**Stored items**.

%%

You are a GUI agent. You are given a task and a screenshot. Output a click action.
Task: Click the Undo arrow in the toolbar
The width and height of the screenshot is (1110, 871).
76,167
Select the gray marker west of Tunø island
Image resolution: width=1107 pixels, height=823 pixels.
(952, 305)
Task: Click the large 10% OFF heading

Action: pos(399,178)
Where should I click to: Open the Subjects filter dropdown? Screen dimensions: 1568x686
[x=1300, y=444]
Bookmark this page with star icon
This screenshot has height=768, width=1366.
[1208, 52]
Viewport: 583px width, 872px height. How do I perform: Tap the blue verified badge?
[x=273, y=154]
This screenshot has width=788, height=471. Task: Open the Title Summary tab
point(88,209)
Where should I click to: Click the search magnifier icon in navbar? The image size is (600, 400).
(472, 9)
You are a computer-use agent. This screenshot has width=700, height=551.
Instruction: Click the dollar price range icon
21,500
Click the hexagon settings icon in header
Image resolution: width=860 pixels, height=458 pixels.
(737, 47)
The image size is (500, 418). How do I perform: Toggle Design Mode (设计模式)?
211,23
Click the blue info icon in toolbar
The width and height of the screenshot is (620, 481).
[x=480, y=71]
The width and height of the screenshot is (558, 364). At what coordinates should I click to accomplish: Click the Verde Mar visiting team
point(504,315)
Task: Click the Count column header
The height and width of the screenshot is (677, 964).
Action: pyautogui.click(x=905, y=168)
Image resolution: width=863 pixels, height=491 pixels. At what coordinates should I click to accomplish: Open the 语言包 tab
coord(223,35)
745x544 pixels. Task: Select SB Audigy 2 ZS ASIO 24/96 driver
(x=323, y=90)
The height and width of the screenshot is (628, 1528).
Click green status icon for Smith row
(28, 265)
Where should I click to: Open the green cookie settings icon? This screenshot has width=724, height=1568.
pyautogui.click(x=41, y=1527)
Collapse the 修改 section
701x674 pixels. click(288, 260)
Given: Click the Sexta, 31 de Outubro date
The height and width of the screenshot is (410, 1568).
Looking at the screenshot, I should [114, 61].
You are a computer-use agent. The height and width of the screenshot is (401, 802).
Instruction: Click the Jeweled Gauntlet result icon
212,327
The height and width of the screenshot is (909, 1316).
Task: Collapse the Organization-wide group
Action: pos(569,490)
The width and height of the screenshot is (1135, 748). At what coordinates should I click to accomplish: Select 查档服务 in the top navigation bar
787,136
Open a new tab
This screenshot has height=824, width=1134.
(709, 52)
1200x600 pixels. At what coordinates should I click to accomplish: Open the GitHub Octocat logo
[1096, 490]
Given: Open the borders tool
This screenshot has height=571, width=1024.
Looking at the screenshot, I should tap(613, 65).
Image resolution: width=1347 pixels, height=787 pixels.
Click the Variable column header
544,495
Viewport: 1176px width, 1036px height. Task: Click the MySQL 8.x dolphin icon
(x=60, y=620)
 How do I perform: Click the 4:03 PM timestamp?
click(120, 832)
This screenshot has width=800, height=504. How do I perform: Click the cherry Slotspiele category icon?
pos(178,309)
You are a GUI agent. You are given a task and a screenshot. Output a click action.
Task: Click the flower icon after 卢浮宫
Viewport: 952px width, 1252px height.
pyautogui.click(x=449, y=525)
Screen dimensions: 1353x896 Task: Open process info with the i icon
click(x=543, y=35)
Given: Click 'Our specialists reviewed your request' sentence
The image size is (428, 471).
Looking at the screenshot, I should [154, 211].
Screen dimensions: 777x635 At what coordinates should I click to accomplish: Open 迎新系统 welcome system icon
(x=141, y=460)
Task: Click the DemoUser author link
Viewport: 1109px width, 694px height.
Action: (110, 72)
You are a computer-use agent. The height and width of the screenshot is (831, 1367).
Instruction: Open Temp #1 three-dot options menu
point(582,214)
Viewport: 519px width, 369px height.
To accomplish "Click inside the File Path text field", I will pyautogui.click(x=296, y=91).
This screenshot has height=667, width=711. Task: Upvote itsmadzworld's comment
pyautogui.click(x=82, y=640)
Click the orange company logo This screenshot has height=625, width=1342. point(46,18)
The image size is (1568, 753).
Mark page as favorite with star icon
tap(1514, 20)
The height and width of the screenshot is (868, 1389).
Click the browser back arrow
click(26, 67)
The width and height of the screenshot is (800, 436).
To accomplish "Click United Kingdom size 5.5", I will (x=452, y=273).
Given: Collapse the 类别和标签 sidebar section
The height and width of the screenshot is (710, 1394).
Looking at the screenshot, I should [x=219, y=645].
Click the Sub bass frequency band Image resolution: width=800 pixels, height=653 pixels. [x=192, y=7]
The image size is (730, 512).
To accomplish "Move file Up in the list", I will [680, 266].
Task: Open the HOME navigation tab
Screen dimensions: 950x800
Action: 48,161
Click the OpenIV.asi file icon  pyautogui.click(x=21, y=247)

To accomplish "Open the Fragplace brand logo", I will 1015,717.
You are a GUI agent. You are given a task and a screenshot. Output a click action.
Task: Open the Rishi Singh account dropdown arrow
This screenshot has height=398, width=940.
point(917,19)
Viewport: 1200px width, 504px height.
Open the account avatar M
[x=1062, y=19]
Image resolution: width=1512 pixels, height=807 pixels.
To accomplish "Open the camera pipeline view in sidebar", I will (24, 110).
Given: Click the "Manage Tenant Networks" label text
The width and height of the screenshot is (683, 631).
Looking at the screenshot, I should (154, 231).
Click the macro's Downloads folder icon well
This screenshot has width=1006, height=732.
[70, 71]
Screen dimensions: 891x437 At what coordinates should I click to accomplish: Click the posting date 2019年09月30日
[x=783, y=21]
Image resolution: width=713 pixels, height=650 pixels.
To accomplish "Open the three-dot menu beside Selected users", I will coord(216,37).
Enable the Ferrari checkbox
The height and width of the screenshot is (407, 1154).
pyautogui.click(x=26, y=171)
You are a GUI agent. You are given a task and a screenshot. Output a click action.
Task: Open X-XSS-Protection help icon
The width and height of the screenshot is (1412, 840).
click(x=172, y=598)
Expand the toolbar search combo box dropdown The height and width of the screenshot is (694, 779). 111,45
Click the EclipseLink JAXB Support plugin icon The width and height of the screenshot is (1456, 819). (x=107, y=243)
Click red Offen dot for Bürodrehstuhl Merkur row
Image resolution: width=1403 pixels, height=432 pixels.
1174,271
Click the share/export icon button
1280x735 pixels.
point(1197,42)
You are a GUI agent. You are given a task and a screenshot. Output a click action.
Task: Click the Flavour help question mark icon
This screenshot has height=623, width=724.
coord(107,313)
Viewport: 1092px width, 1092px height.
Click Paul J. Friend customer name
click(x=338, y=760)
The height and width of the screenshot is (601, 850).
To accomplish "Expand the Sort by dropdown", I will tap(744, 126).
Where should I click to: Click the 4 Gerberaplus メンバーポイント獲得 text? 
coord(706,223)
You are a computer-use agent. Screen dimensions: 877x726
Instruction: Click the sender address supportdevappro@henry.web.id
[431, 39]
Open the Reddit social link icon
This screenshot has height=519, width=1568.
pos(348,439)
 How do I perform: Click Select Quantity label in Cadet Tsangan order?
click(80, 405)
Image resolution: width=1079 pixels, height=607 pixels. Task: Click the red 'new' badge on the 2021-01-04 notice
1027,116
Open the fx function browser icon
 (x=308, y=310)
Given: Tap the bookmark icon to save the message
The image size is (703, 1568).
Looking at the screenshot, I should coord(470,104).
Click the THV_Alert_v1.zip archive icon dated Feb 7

%%

The line containing "The height and width of the screenshot is (601, 850)." begins the span, and the last line of the records above ends it. Return that span exactly, and nothing outside it.

The height and width of the screenshot is (601, 850).
To accomplish "Expand the Sort by dropdown", I will tap(744, 126).
Where should I click to: Click the 4 Gerberaplus メンバーポイント獲得 text? 
coord(706,223)
You are a computer-use agent. Screen dimensions: 877x726
Instruction: Click the sender address supportdevappro@henry.web.id
[431, 39]
Open the Reddit social link icon
This screenshot has height=519, width=1568.
pos(348,439)
 How do I perform: Click Select Quantity label in Cadet Tsangan order?
click(80, 405)
Image resolution: width=1079 pixels, height=607 pixels. Task: Click the red 'new' badge on the 2021-01-04 notice
1027,116
Open the fx function browser icon
 (x=308, y=310)
Given: Tap the bookmark icon to save the message
The image size is (703, 1568).
Looking at the screenshot, I should coord(470,104).
Click the THV_Alert_v1.zip archive icon dated Feb 7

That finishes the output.